Experienced migration playbooks start with a small, reversible pilot, iterate on identity and network connectivity, and maintain rollback plans for every cutover. The RFI’s emphasis on testing, verification and training suggests OCIT already understands that process rigor matters as much as tooling.
How Orange County Got Here
Orange County is not new to cloud diversity. Public records show that some county systems already run on Amazon Web Services; the Clerk-Recorder’s office moved a system to AWS, as documented in the FY 2024-25 budget book. Oracle Fusion was adopted for finance and HR modernization earlier in 2025, signaling a best-of-breed SaaS strategy. The county also retired its IBM mainframe in FY 2022-23, a significant legacy migration that demonstrates internal project muscle.
OCIT’s CIO, KC Roestenberg, presides over a department with a $132.7 million combined budget for FY 2025-26. This scale makes the RFI credible: the county has the resources to execute a major migration if it chooses to, but also the fiduciary responsibility to scrutinize cloud costs.
What Other Organizations Should Do Now
For IT leaders watching Orange County’s example, a few practical lessons stand out:
- Run your own cost-comparison exercise. Even a lightweight RFI can reveal whether your organization is overpaying for lock-in. Estimate data egress, licensing adjustments and dual-running costs for your top 20 workloads.
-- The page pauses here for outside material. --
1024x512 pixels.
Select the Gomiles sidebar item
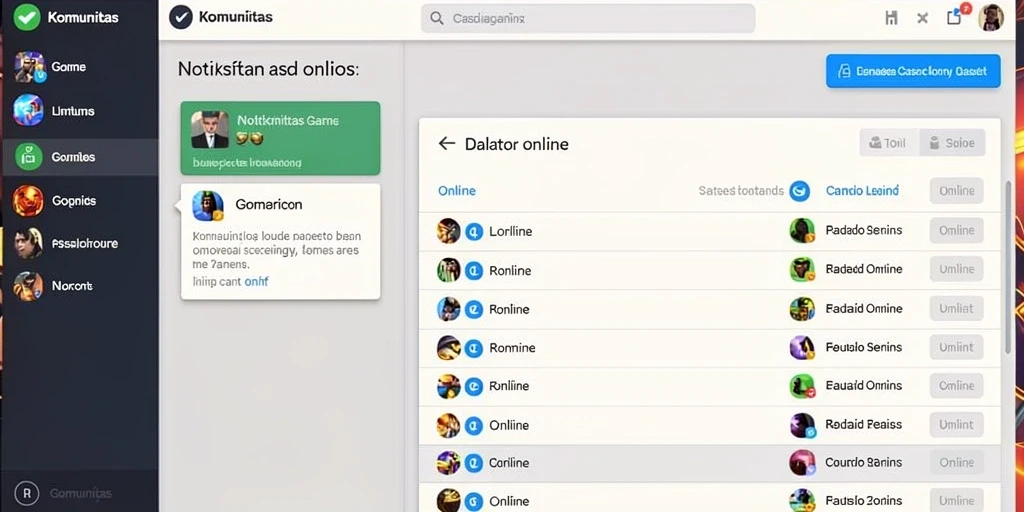pos(80,157)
- Audit your Azure-specific dependencies. Map every application to the managed services it relies on. Flag anything that would break or require a rewrite if you had to leave Azure today.
- Review contract termination and data portability clauses. Understand your rights to export data in a usable format and the notice periods required. Negotiate better terms at renewal if gaps exist.
- Federated identity is a strategic choice, not just a convenience. If you use Entra ID as your primary identity provider, model what a migration would look like for user accounts, service principals and conditional access policies.
- Test a pilot exit on a low-risk workload. Even a simple lift-and-shift of a non-critical app will teach you about tooling, timing and hidden costs.
Vendors responding to the RFI should emphasize discovery methodology, reversibility plans, and clear separation of professional services from estimated egress and dual-running fees. OCIT’s team will be looking for proof that a bidder can handle government scale without service disruption.
What Happens Next
The RFI is just the opening gambit. OCIT will collect responses through early November, likely hold vendor conferences or capability demonstrations, and then decide whether to issue a formal Request for Proposals (RFP) or pause. Watch for subsequent procurement notices that include technical attachments, performance baselines or regulatory constraints — those will reveal how seriously the county is pursuing a move.
If an RFP emerges, it will become a public case study that other cities and counties follow. Even if Orange County ultimately stays on Azure, the cost data it gathers will influence contract negotiations and give other agencies a template for evaluating their own options.
For now, the message is clear: no public-sector IT department can afford to assume that today’s cloud platform is tomorrow’s default. Cost comparison is becoming standard operating procedure, and Azure customers everywhere should take note.